1. It's a PC gamer's world
Anyone who thinks that Sony, Nintendo, and Microsoft can simply stroll into China and start carving up a new giant market is sorely mistaken.
The ban on foreign consoles caused PCs to become the main way to play video games. As a result, China's domestic video game industry exploded, with companies like NetEase , Changyou , and Perfect World dominating the market with various MMOs. The size of the Chinese PC market, the largest in the world, jumped from $6 billion in 2011 to $13 billion in 2013.
To understand just how fast this market is growing, let's compare their top and bottom line growth from the most recent quarter to Western gaming giant Activision Blizzard .
It's easy to see just how much faster NetEase -- best known for popular domestic franchises like Fantasy Westward Journey, Westward Journey Online, and Tianxia -- is outgrowing its domestic and overseas rivals.
NetEase, like other Chinese gaming companies, uses in-game microtransactions to generate revenue. Over the past few years, Chinese gaming companies have been focusing heavily on the development of mobile games.
Activision, recognizing NetEase's dominance of the Chinese video game market, signed a licensing agreement with the company to distribute World of Warcraft and Starcraft II within mainland China. Gamers should also remember that Chinese Internet giant Tencent owns Riot Games, the developers of League of Legends, the most popular online game in the world.

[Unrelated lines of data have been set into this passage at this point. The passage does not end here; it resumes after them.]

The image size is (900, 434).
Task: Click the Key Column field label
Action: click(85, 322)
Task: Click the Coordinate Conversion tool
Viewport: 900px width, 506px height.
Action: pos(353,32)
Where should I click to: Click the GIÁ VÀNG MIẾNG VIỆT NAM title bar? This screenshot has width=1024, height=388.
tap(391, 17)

Sony, Nintendo, and Microsoft will have a tough time convincing Chinese gamers to leave their PCs and mobile devices. In a previous article, I noted that PC gamers are the hardest group to convert to consoles -- only 10% and 8% of new PS4 and Xbox One buyers, respectively, came from PCs.
2. Anti-Japanese and nationalist sentiments
The level of anti-Japanese sentiment in China is currently higher than it was in Detroit in the 1980s.

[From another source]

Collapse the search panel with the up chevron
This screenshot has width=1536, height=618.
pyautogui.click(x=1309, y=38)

Decades of foreign policy conflicts and unresolved hostilities from World War II have created a widening gap between the two economic powers. In 2012, a flare up over the territorial boundaries of the Diaoyutai/Senkaku Islands caused riots across China, in which Japanese automobiles, electronics, and toys were indiscriminately destroyed.
That blend of nationalism bleeding into consumerism created a fertile ground for western automakers such as General Motors, Ford, and Volkswagen to flourish instead.
This volatile social climate favors Microsoft, the only non-Japanese console maker. In addition, Microsoft already has an established reputation in the country with its Windows operating system and Office software suite.
Even so, Chinese consumers, like American ones, generally favor supporting domestic brands above overseas ones -- this can be seen in its massive PC gaming industry and its growing auto industry.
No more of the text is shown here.